Looking at the atonement from the end point of history, one can see that it was designed in line with this asymmetrical sovereignty of God. God’s asymmetrical sovereignty can be observed in the Bible from the beginning of history to its account of the end. Even in Genesis 1 where the physical elements of light/darkness and order/chaos (features which are used later metaphorically to communicate the moral nature of good and evil) first originate, there is asymmetry. Light is called into existence by a direct command of God whereas the darkness originates in mystery.
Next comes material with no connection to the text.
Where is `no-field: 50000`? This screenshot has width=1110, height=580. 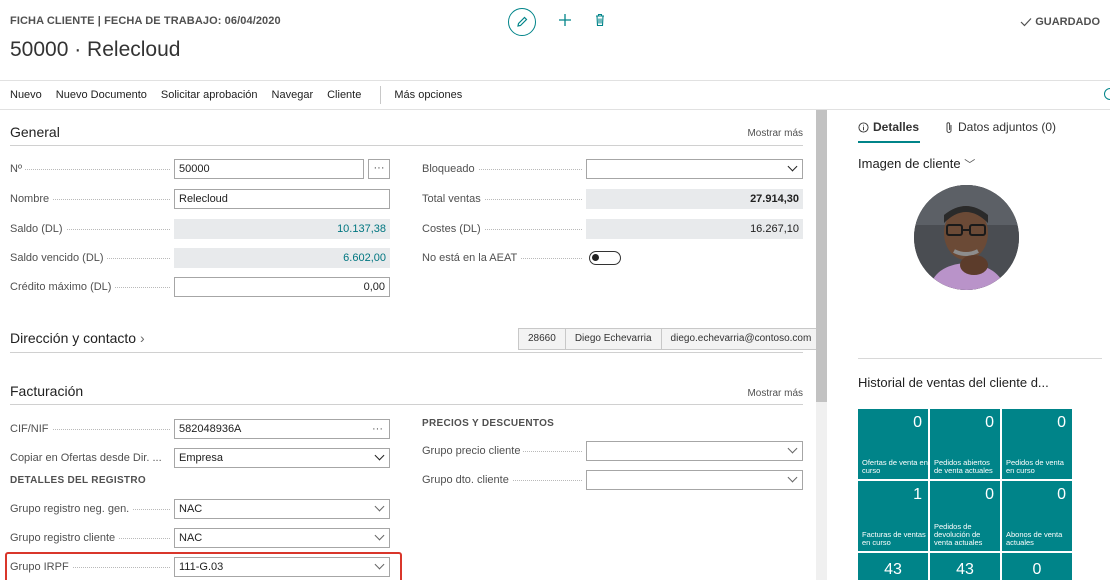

In the flood narrative of Genesis 6-8 God assumes credit for saving Noah’s family while mankind bears the responsibility for the sin leading to judgment. The same asymmetry of responsibility occurs with the Tower of Babel judgment in Genesis 11 and in the call of Abraham in Genesis 12 (cf. Deut. 4:19-20). Salvation is always due to God’s gracious and “disruptive” interference into the sinful state of affairs; judgment is always due to man’s sin reaping its fruit. Such asymmetry occurs again with the Exodus and in every subsequent act of judgment/salvation. The terminal conditions of Matthew 25:34, 41 and Romans 9:22-23, discussed previously, continue this asymmetry to the very end of history.

 

SUMMARY

 

This chapter has dealt with the most emphasized event in the NT: the death of the King. Your view of justice largely determines your response to this death. If you hold to the restitutionary nature of justice as derivative from God’s attributes, you will comprehend the cross. If, on the other hand, you hold to the various pagan notions of justice as something originated by society or an elite, you cannot understand what the King’s death is all about.

 

Only biblical Christianity offers the resolution of the justice and grace. As the basis of all grace, the atonement stands underneath every gospel message. Your view of the atonement seriously determines the shape of the gospel you believe and talk about. Is the gospel you believe a weak, impotent statement by a begging Jesus whose atonement can be thwarted by creature moral responsibility unbelief, or is it a commanding call by a Savior whose death as it touches all men, calls the elect into existence through faith?

 

END NOTES FOR CHAPTER 4

 

1. Leon Morris, The Cross in the New Testament (Grand Rapids: Wm. B. Eerdmans Pub. Co., 1965), p. 365.

 

2. See Charles L. Feinberg, Is the Virgin Birth in the Old Testament? (Whittier, CA. 90603: Emeth Publications, 1967), pp. 22-33; and see the early part of the Book of Enoch, 62:5.

 

3. Arnold G. Fruchtenbaum, Jesus Was A Jew (Nashville: Boardman Press, 1974), p. 13.

 

4. For example, see George E. Ladd, A Theology of the New Testament (Grand Rapids: Wm. B. Eerdmans Pub. Co., 1974), pp. 156, 319.

 

5. Fruchtenbaum, p. 27.

 

6. Ibid., p. 28.

 

7. See Mark 15:44. Canadian physiologist Arthur C. Custance has made a good case that Christ probably died with (not because of) a heart that had ruptured the previous night at Gethesemane (cf. Luke 22:44; John 19:34). His discussion was privately published as Doorway Paper, No. 17, “How Did Jesus Die?” years ago and are no longer available to my knowledge.